--- Begin ---
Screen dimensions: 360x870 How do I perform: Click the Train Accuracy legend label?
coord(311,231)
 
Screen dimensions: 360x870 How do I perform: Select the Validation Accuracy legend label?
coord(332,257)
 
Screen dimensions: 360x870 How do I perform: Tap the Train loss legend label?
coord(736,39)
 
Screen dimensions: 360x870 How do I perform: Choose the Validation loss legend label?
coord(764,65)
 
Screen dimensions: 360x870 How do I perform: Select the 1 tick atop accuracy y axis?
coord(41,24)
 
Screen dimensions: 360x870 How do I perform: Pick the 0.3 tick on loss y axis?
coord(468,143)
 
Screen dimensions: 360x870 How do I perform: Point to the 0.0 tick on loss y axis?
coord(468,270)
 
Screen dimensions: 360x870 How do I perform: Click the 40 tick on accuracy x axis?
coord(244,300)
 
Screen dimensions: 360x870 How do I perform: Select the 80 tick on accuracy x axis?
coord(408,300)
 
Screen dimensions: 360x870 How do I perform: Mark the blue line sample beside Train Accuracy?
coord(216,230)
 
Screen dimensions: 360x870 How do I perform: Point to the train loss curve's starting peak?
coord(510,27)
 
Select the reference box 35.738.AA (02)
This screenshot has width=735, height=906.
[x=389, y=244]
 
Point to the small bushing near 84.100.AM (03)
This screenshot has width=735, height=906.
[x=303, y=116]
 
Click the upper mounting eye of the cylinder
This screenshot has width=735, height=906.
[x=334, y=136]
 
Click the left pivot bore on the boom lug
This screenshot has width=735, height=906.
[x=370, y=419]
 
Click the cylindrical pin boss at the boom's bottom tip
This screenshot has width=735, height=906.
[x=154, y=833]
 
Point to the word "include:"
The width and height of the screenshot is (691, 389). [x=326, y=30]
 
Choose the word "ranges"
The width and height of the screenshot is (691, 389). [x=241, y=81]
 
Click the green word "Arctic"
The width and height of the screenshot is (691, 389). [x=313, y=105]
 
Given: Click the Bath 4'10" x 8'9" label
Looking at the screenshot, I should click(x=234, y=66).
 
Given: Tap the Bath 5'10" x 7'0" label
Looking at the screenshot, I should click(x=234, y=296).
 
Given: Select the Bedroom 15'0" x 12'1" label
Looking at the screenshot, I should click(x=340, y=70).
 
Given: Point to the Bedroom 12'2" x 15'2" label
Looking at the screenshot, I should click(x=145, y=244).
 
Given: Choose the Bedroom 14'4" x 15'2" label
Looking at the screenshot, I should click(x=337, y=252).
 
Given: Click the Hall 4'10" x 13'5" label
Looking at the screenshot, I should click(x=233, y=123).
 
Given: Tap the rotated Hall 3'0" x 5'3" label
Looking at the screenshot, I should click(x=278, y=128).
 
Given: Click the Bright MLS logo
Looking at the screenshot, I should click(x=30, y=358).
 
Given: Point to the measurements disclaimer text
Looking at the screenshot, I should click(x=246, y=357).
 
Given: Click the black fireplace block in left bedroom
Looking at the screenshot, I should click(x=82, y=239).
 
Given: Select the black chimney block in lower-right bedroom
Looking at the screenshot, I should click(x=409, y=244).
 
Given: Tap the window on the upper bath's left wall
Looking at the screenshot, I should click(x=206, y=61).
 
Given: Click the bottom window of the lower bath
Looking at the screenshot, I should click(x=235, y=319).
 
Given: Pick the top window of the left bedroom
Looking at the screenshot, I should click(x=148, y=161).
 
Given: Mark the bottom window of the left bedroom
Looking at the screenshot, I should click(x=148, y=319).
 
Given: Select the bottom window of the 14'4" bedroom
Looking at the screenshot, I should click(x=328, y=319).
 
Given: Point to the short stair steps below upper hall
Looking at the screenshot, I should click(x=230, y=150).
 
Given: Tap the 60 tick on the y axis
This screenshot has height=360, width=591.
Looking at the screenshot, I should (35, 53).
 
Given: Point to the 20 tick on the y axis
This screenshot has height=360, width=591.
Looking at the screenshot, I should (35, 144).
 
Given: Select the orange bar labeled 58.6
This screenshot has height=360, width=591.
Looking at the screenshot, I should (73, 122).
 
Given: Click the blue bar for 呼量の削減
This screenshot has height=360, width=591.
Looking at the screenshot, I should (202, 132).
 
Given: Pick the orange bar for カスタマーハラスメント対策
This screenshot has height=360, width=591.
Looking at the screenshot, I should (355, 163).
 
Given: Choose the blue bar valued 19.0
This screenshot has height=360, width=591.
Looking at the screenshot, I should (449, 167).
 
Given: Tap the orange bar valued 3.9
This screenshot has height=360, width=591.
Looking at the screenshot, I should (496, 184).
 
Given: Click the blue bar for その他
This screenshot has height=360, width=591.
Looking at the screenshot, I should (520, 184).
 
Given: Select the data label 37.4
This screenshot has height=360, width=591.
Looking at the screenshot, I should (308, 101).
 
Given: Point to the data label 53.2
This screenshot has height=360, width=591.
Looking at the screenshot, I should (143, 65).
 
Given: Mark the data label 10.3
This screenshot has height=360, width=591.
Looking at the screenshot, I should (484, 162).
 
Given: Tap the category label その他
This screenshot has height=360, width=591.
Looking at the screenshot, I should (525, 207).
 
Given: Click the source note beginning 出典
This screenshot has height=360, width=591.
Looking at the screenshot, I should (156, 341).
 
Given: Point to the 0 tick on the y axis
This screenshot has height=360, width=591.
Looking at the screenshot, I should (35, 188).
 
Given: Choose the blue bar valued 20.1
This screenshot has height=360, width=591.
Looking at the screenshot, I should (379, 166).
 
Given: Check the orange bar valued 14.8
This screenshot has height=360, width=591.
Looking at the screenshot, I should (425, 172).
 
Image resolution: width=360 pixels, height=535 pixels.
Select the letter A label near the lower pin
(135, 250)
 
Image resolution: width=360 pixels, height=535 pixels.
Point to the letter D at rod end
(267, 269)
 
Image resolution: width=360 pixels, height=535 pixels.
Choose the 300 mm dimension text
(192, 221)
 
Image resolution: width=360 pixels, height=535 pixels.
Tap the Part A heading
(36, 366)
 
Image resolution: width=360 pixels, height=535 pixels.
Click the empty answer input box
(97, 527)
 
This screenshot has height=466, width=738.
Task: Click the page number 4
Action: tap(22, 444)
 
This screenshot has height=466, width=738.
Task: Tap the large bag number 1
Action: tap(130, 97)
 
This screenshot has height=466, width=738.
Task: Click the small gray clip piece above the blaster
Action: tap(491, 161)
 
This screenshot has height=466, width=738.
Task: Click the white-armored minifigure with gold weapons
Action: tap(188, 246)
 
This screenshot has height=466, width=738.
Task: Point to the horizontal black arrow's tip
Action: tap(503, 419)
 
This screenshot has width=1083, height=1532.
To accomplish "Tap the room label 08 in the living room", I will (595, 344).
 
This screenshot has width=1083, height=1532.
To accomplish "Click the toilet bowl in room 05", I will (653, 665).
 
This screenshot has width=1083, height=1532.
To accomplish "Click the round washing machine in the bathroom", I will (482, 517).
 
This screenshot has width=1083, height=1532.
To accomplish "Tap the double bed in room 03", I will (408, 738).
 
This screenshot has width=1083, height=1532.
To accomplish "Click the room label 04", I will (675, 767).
--- End ---
■ **Stated problem**: Copy out the records word for word, from the start through the line containing "389). [x=241, y=81]".

■ **Written solution**:
Screen dimensions: 360x870 How do I perform: Click the Train Accuracy legend label?
coord(311,231)
 
Screen dimensions: 360x870 How do I perform: Select the Validation Accuracy legend label?
coord(332,257)
 
Screen dimensions: 360x870 How do I perform: Tap the Train loss legend label?
coord(736,39)
 
Screen dimensions: 360x870 How do I perform: Choose the Validation loss legend label?
coord(764,65)
 
Screen dimensions: 360x870 How do I perform: Select the 1 tick atop accuracy y axis?
coord(41,24)
 
Screen dimensions: 360x870 How do I perform: Pick the 0.3 tick on loss y axis?
coord(468,143)
 
Screen dimensions: 360x870 How do I perform: Point to the 0.0 tick on loss y axis?
coord(468,270)
 
Screen dimensions: 360x870 How do I perform: Click the 40 tick on accuracy x axis?
coord(244,300)
 
Screen dimensions: 360x870 How do I perform: Select the 80 tick on accuracy x axis?
coord(408,300)
 
Screen dimensions: 360x870 How do I perform: Mark the blue line sample beside Train Accuracy?
coord(216,230)
 
Screen dimensions: 360x870 How do I perform: Point to the train loss curve's starting peak?
coord(510,27)
 
Select the reference box 35.738.AA (02)
This screenshot has width=735, height=906.
[x=389, y=244]
 
Point to the small bushing near 84.100.AM (03)
This screenshot has width=735, height=906.
[x=303, y=116]
 
Click the upper mounting eye of the cylinder
This screenshot has width=735, height=906.
[x=334, y=136]
 
Click the left pivot bore on the boom lug
This screenshot has width=735, height=906.
[x=370, y=419]
 
Click the cylindrical pin boss at the boom's bottom tip
This screenshot has width=735, height=906.
[x=154, y=833]
 
Point to the word "include:"
The width and height of the screenshot is (691, 389). [x=326, y=30]
 
Choose the word "ranges"
The width and height of the screenshot is (691, 389). [x=241, y=81]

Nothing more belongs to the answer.